Saturday, October 16, 2004
Naomi Klein: Why is war-torn Iraq giving $190,000 to Toys R Us?
Next week, something will happen that will unmask the upside-down morality of the invasion and occupation of Iraq. On October 21, Iraq will pay $200m in war reparations to some of the richest countries and corporations in the world.
If that seems backwards, it's because it is. Iraqis have never been awarded reparations for any of the crimes they suffered under Saddam, or the brutal sanctions regime that claimed the lives of at least half a million people, or the US-led invasion, which the UN secretary general, Kofi Annan, recently called "illegal". Instead, Iraqis are still being forced to pay reparations for crimes committed by their former dictator.

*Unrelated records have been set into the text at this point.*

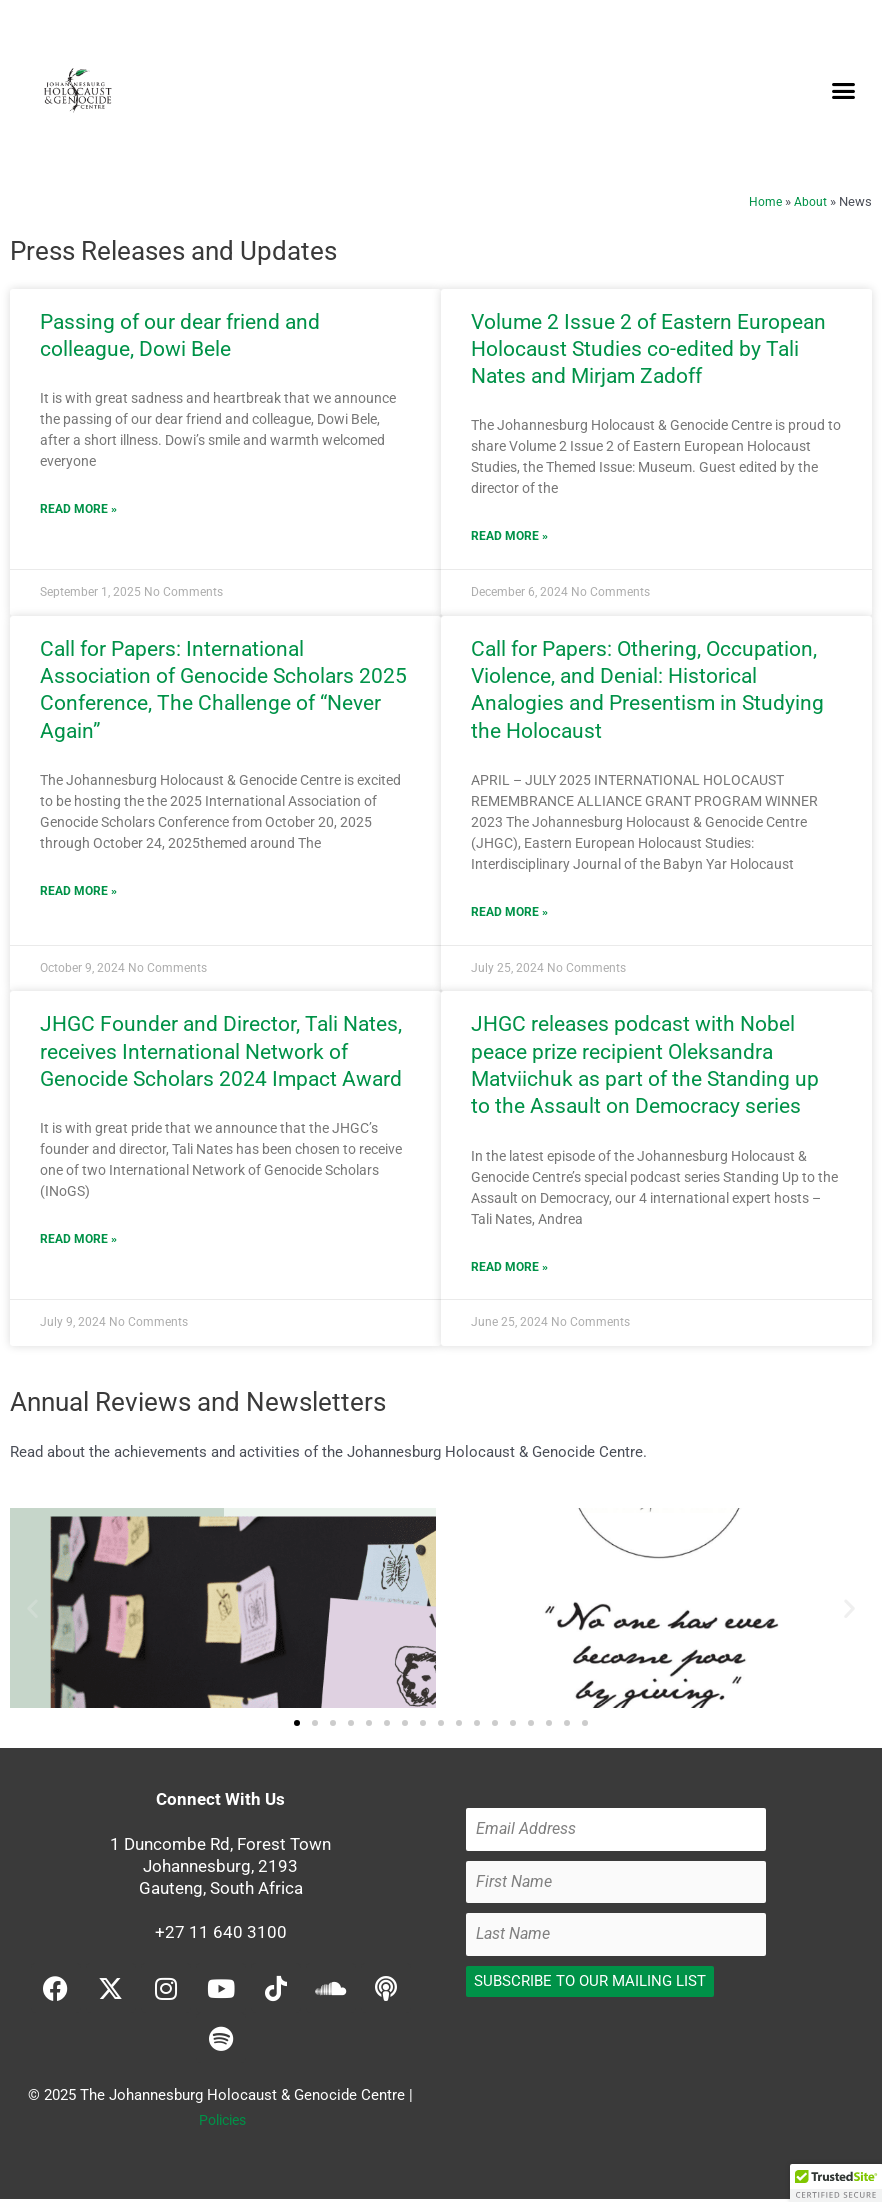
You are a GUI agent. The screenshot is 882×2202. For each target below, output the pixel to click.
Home (765, 201)
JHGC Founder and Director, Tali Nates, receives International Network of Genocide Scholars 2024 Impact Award (221, 1053)
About (810, 201)
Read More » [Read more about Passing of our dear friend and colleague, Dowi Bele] (78, 510)
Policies (223, 2123)
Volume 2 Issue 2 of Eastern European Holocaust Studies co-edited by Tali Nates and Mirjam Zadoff (648, 349)
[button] (843, 90)
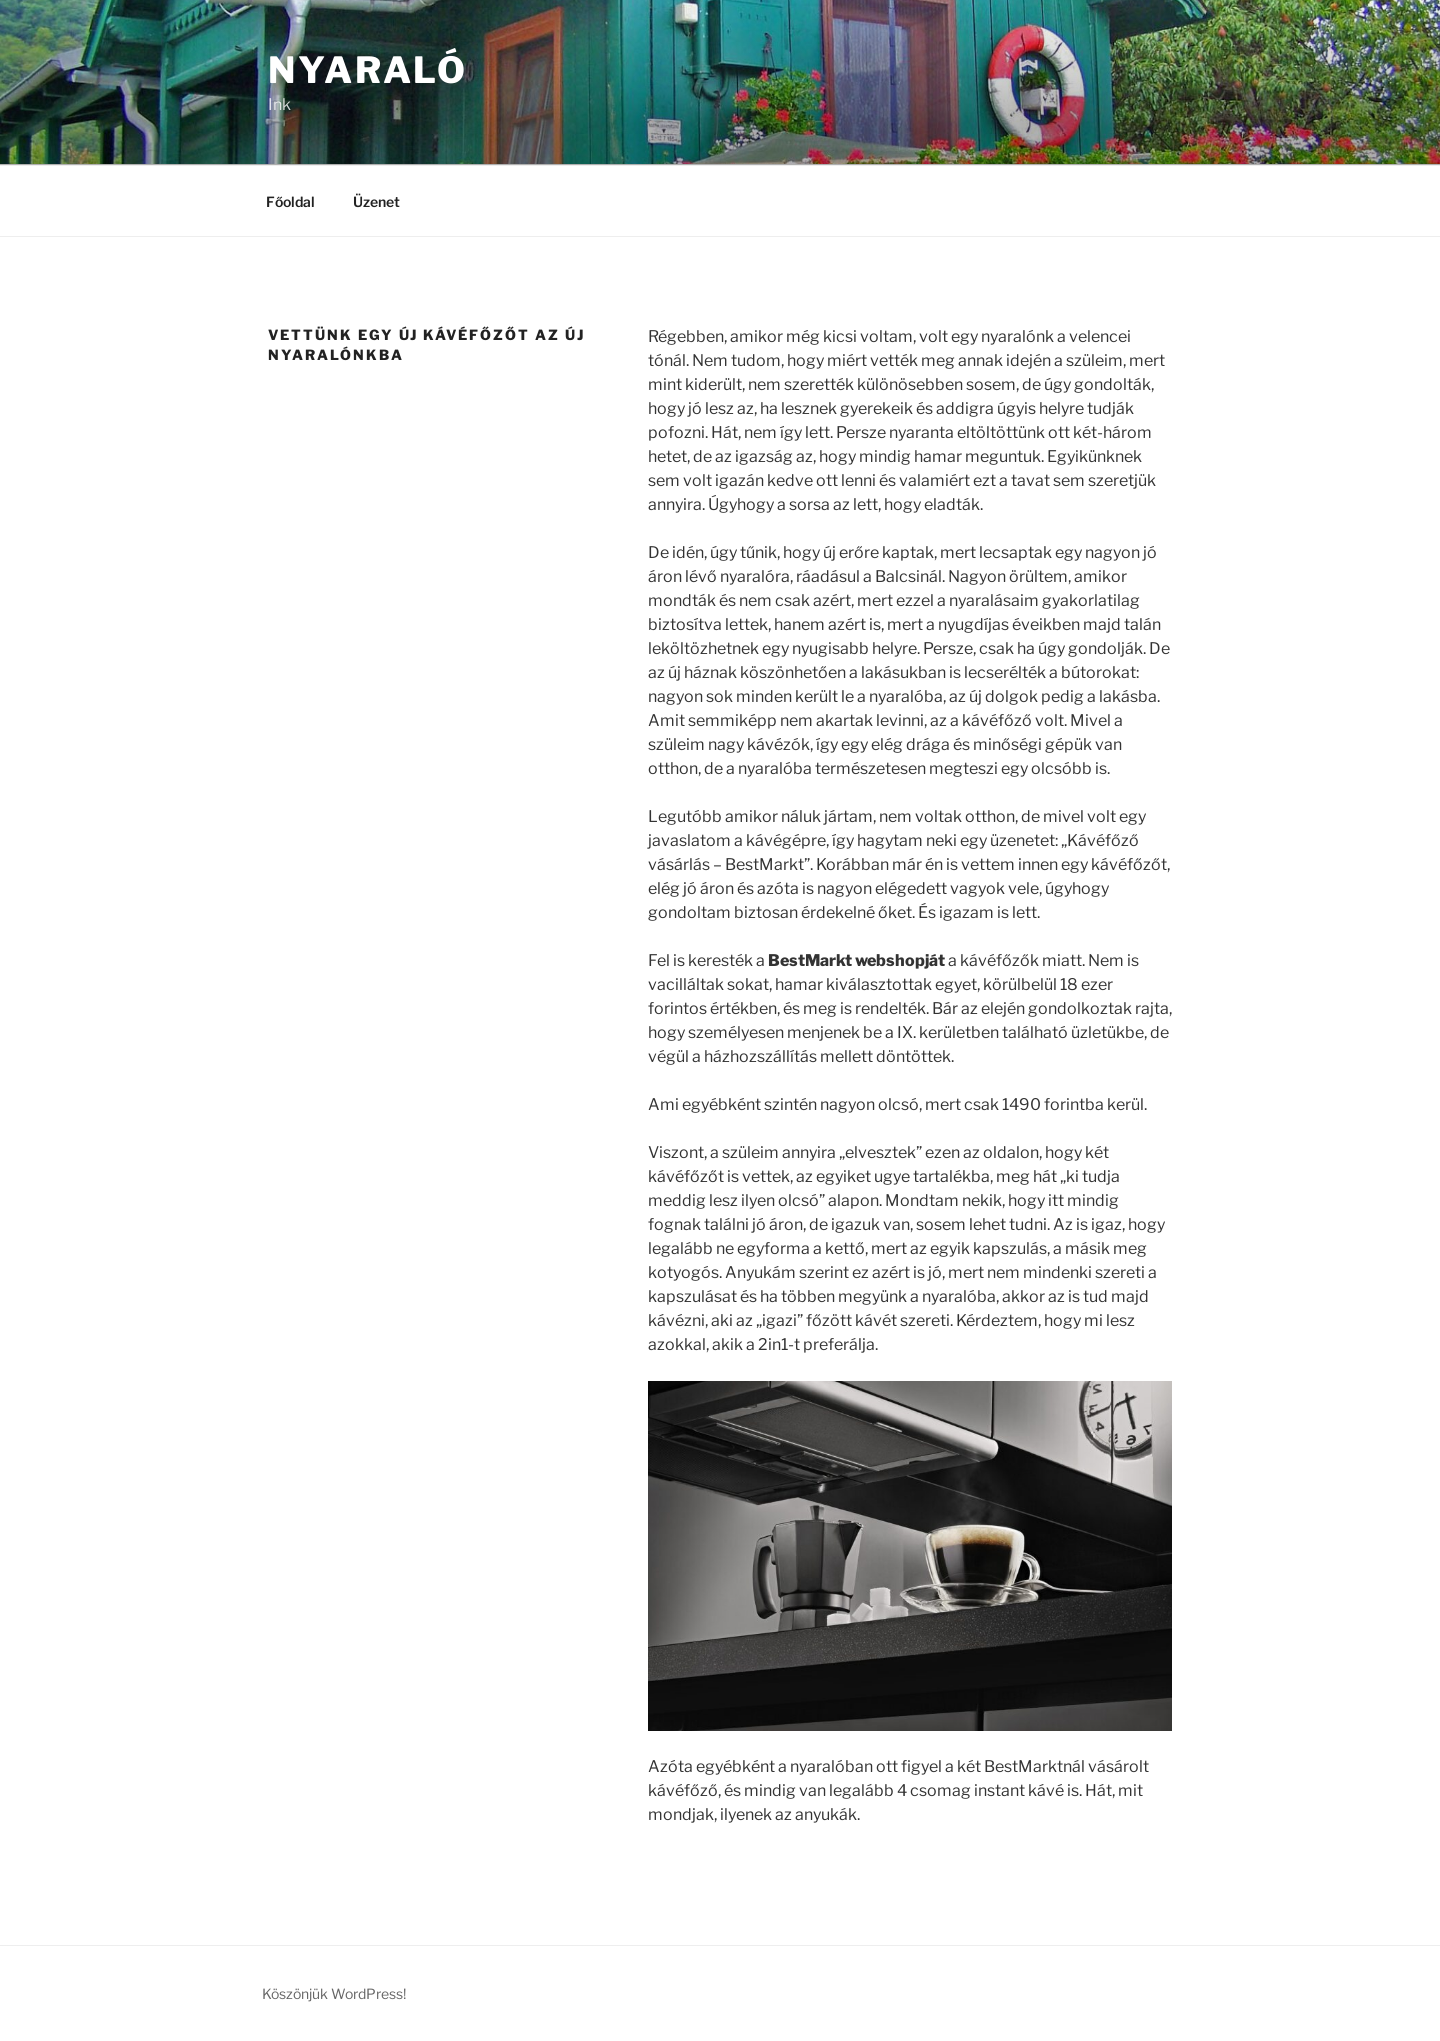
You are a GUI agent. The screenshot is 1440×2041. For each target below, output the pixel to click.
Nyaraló (368, 70)
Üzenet (376, 201)
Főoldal (290, 201)
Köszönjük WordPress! (334, 1993)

And which companies are in receipt of these ' reparations' based on claims of "lost profits" ? Which companies are effectively asserting that their financial need is greater than that of the citizens of a ravaged war torn country without clean water or electricity, jobs or medical supplies? An unlikely assortment of extortionists:
... Here is a small sample of who has been getting "reparation" awards from Iraq: Halliburton ($18m), Bechtel ($7m), Mobil ($2.3m), Shell ($1.6m), Nestlé ($2.6m), Pepsi ($3.8m), Philip Morris ($1.3m), Sheraton ($11m), Kentucky Fried Chicken ($321,000) and Toys R Us ($189,449). In the vast majority of cases, these corporations did not claim that Saddam's forces damaged their property in Kuwait - only that they "lost profits" or, in the case of American Express, experienced a "decline in business" because of the invasion and occupation of Kuwait. One of the biggest winners has been Texaco, which was awarded $505m in 1999. According to a UNCC spokesperson, only 12% of that reparation award has been paid, which means hundreds of millions more will have to come out of the coffers of post-Saddam Iraq.